Coagulation activity was evaluated using a Sonoclot coagulation analyser (model SCP2; Sienco, Morrison, CO)17. A small amount of whole blood (400 µL) without anticoagulant was placed into a cuvette containing a glass-bead activator and a stir bar, in which a vertically vibrating probe was suspended34. As the sample clotted, increasing impedance to the vibration of the probe was detected by the sensor and converted to an output signal. The time of onset that fibrin formation begun was recorded as the ACT35.

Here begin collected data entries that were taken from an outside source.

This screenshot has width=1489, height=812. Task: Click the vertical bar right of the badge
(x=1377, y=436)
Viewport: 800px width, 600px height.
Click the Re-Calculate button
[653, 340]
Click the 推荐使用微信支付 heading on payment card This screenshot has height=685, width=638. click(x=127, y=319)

As platelet function testing, multiple electrode impedance platelet aggregometry using a Multiplate analyser (Roche Diagnostics, Mannheim, Germany)36,37 was employed and collagen-induced platelet aggregation was assessed (collagen test). Whole blood samples (3 mL) were drawn into hirudin blood collection tubes (Roche Diagnostics, Mannheim, Germany) and kept at 37 °C for 30 min. Blood and reagents were pipetted using an electric pipette into test cells containing two independent sensor units. Each test was performed with 600 µL of sample blood pipetted into the test cell and stirred with a stirrer. After incubation for 3 min at 37 °C, collagen reagent (Chrono-par collagen; Chrono-log Corp, Havertown, PA) was added at a concentration of 16 µg/mL (10 µg of collagen). The adhesion and aggregation of platelets was measured by the change in electrical resistance between two sensors for 6 min. The impedance change was plotted against time, and the AUC value was recorded.

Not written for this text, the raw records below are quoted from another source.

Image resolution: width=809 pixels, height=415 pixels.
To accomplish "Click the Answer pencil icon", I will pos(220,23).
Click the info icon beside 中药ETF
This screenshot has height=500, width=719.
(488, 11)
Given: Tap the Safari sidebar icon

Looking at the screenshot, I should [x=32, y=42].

Measurement of ear bleeding time

Ear bleeding time was measured to evaluate overall haemostatic capacity, as described below. The auricle was cut with a No. 11 surgical blade (Feather Co., Osaka, Japan) to make a 5-mm wide stab wound where no vessel was visible, and the ear was immersed in a normal saline bath at room temperature17. The time required for spontaneous cessation of visible bleeding was measured up to 1,200 s (20 min). Bleeding times longer than 1,200 s were recorded as 1,200 s.

Enzyme-linked immunosorbent assay (ELISA)

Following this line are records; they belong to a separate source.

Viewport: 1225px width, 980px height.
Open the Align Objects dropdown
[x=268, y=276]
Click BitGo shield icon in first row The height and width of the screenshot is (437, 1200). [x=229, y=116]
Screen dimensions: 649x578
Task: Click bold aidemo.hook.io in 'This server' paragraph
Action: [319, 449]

Plasma samples were collected at the indicated time points and stored at − 80 °C until ELISA measurement. A commercially available rabbit fibrinogen ELISA kit (LS-F10457; LSBio, Seattle, WA), rabbit β-TG ELISA kit (MBS704354; MyBioSource, San Diego), rabbit PF4 ELISA kit (LS-F4542; LSBio, Seattle, WA), and rabbit IL-6 DuoSet ELISA (DY7984; R&D Systems, Minneapolis, MN) were used, and measurements were carried out according to the manual from the manufacturer.

Histologic and electron microscopic study

At the end of the study, after humane euthanasia, specimens were harvested from the lungs, liver, spleen, and the part of the ear that had been incised for the measurement of bleeding time. These specimens were prefixed with fixative containing 4% paraformaldehyde and 0.5% glutaraldehyde in 0.1 mol/L phosphate buffer (pH 7.4) for 3 h at 4 °C, followed by postfixing in 1% osmium tetroxide in 0.1 mol /L phosphate buffer (pH 7.4) for 2 h at 4 °C, dehydration, and embedding in epoxy resin. For selection of the bleeding site lesion, semi-thin sections were stained with toluidine blue. Ultrathin sections stained with uranyl acetate and lead citrate were then examined under electron microscopy (JEM 1030; JEOL, Tokyo, Japan) at an accelerating voltage of 80 kV14.

Statistical analysis

GraphPad Prism (version 7.04; GraphPad Software, San Diego, CA) was used for all statistical analyses. All values are expressed as mean ± standard deviation of the mean. Comparisons among groups at different time points were made by two-way analysis of variance followed by Sidak’s multiple comparisons test. Values of p < 0.05 were considered statistically significant.